• [YOUR GOAL]: Each line below from the one containing "This screenshot has height=668, width=843." through the one containing "This screenshot has height=513, width=736." should be output exactly as it stands, and no other line should appear.

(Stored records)

****************

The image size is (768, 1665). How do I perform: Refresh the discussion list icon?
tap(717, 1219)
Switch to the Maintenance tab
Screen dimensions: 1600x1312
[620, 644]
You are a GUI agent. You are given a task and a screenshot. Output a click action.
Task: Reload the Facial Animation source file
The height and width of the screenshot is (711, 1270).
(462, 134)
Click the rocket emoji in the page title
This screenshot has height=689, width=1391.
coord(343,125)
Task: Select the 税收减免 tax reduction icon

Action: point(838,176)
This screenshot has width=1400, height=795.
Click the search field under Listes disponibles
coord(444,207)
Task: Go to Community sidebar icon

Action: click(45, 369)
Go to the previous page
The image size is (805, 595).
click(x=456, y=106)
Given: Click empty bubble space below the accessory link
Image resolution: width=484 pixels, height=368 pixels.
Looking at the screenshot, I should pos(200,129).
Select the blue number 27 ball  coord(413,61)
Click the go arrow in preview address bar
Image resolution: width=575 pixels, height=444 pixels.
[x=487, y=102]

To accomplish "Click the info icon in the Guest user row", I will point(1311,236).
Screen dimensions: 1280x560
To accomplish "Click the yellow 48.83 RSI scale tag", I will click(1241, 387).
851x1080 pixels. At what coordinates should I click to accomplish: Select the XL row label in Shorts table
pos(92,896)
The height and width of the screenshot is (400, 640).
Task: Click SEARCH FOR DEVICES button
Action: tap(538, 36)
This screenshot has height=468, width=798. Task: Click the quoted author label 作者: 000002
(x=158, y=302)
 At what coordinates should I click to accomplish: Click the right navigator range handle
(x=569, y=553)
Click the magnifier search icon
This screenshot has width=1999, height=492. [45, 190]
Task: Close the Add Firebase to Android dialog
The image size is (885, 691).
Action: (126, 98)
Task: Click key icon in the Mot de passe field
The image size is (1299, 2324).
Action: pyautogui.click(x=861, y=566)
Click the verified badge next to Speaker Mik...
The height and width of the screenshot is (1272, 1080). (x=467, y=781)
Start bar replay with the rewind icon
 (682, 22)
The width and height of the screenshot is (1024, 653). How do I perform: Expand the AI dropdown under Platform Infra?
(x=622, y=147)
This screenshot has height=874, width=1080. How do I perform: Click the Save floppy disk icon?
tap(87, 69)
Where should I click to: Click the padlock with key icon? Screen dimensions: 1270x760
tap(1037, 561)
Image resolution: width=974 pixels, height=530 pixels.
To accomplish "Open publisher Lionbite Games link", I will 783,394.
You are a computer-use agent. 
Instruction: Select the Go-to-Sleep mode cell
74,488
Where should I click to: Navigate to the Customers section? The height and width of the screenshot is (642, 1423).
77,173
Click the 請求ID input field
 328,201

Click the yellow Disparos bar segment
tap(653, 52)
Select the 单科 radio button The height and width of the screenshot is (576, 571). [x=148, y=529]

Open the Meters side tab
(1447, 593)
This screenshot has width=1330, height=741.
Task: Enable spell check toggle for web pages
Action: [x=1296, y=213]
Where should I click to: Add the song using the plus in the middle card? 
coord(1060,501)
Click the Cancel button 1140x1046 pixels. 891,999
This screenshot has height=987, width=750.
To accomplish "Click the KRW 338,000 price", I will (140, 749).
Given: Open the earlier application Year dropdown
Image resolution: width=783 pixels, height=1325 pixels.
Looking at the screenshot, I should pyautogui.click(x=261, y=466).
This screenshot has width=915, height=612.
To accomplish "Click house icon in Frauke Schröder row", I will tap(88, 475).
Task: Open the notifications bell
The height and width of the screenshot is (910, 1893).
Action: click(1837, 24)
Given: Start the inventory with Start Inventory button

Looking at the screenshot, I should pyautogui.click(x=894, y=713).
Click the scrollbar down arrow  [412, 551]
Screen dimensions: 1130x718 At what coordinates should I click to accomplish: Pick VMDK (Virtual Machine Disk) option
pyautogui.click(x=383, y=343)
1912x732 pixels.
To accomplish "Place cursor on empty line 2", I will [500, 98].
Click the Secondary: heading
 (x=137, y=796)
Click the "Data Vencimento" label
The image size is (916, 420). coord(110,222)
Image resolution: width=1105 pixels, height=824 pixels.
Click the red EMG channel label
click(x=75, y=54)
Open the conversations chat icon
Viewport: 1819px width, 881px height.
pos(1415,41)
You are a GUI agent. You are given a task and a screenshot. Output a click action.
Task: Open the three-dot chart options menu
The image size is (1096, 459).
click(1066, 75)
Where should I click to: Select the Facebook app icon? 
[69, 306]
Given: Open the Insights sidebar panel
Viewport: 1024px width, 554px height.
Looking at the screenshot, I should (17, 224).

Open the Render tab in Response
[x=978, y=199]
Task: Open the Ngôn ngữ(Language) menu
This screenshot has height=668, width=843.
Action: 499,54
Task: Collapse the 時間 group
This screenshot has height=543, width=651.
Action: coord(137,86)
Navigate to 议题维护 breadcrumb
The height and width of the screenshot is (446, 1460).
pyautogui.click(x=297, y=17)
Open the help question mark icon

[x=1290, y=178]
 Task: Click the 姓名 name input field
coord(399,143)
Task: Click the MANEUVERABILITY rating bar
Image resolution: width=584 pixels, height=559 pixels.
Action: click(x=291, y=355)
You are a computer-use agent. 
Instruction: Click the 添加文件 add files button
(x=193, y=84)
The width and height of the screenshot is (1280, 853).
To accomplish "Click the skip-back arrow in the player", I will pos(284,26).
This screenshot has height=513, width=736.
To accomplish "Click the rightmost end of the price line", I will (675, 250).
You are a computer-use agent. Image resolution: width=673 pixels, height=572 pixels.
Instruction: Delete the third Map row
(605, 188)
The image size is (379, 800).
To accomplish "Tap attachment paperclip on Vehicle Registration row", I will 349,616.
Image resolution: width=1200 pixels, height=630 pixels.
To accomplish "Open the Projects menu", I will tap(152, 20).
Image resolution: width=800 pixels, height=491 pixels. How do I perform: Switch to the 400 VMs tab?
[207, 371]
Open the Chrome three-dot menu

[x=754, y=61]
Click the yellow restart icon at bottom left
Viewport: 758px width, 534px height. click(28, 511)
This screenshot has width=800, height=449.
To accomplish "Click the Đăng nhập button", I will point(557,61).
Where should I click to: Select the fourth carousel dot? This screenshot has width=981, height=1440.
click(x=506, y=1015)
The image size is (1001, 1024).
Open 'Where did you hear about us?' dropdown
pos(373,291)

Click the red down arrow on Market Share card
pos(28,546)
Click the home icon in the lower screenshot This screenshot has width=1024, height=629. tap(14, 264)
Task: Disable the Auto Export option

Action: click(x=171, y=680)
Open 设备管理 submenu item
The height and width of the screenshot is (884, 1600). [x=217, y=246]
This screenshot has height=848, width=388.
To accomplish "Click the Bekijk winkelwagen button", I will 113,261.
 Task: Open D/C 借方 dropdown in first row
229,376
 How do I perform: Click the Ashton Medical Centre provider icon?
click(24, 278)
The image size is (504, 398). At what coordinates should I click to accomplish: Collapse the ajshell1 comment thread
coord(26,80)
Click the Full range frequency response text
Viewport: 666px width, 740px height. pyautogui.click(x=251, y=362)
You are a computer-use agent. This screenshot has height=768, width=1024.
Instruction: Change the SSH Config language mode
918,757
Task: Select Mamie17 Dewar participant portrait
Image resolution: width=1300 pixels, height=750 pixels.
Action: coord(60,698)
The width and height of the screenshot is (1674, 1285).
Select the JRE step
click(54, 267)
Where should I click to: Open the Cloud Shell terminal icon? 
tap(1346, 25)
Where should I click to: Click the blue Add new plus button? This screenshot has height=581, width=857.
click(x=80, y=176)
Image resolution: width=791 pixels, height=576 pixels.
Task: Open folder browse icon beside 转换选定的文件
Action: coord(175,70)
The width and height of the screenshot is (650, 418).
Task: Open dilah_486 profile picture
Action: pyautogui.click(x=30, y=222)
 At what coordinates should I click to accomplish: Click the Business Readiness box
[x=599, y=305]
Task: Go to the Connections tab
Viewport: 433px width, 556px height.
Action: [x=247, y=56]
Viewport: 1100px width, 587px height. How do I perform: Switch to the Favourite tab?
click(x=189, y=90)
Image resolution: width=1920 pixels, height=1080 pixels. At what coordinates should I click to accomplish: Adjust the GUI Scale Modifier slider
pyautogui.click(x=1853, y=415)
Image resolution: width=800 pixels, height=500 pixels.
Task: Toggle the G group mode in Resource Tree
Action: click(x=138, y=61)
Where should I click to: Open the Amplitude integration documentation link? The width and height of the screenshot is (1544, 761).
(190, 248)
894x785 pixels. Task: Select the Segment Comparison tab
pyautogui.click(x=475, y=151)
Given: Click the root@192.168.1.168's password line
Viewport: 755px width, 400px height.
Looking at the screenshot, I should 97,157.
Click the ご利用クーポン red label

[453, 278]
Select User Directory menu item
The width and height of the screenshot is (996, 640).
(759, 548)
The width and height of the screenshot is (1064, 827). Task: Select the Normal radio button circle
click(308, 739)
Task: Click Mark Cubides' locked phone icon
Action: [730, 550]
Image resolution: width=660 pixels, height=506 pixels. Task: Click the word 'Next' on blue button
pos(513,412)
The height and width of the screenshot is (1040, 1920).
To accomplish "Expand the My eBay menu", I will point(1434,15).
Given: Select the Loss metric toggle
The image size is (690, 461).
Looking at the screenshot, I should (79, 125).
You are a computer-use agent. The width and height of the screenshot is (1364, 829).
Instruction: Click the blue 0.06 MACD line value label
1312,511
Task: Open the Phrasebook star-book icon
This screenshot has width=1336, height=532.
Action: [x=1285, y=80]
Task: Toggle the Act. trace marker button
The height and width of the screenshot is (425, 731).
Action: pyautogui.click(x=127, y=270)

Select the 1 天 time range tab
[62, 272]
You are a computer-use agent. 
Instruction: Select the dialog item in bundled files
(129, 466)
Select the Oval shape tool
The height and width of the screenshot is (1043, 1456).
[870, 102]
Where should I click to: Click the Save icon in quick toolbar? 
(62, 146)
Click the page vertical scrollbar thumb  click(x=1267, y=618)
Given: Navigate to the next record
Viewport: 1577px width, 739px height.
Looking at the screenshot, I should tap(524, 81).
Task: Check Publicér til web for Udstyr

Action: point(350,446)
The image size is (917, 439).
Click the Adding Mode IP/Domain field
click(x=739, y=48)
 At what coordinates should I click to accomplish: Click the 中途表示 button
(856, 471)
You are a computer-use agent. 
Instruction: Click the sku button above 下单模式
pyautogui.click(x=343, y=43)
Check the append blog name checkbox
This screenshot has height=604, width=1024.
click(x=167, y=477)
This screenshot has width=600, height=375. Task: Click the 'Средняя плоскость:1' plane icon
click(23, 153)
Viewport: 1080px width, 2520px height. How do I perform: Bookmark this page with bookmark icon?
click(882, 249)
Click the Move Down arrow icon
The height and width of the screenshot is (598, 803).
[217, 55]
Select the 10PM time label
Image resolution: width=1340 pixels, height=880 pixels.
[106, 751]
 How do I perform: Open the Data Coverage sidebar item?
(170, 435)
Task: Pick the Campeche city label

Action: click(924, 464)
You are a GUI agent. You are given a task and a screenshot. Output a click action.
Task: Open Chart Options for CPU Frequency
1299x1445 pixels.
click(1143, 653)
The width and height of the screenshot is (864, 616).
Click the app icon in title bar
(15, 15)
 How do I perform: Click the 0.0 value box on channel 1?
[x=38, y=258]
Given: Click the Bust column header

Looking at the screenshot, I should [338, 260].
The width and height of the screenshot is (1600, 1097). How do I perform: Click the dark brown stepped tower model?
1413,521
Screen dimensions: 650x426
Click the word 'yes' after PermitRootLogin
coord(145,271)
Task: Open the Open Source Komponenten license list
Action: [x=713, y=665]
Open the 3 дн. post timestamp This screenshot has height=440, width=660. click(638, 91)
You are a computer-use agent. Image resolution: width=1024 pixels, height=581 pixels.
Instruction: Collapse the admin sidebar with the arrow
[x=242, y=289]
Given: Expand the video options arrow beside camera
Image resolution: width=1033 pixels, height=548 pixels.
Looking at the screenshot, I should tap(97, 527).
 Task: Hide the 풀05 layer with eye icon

****************

• [RESPONSE FOR THIS EXERCISE]:
This screenshot has height=668, width=843.
Action: 499,54
Task: Collapse the 時間 group
This screenshot has height=543, width=651.
Action: coord(137,86)
Navigate to 议题维护 breadcrumb
The height and width of the screenshot is (446, 1460).
pyautogui.click(x=297, y=17)
Open the help question mark icon

[x=1290, y=178]
 Task: Click the 姓名 name input field
coord(399,143)
Task: Click the MANEUVERABILITY rating bar
Image resolution: width=584 pixels, height=559 pixels.
Action: click(x=291, y=355)
You are a computer-use agent. 
Instruction: Click the 添加文件 add files button
(x=193, y=84)
The width and height of the screenshot is (1280, 853).
To accomplish "Click the skip-back arrow in the player", I will pos(284,26).
This screenshot has height=513, width=736.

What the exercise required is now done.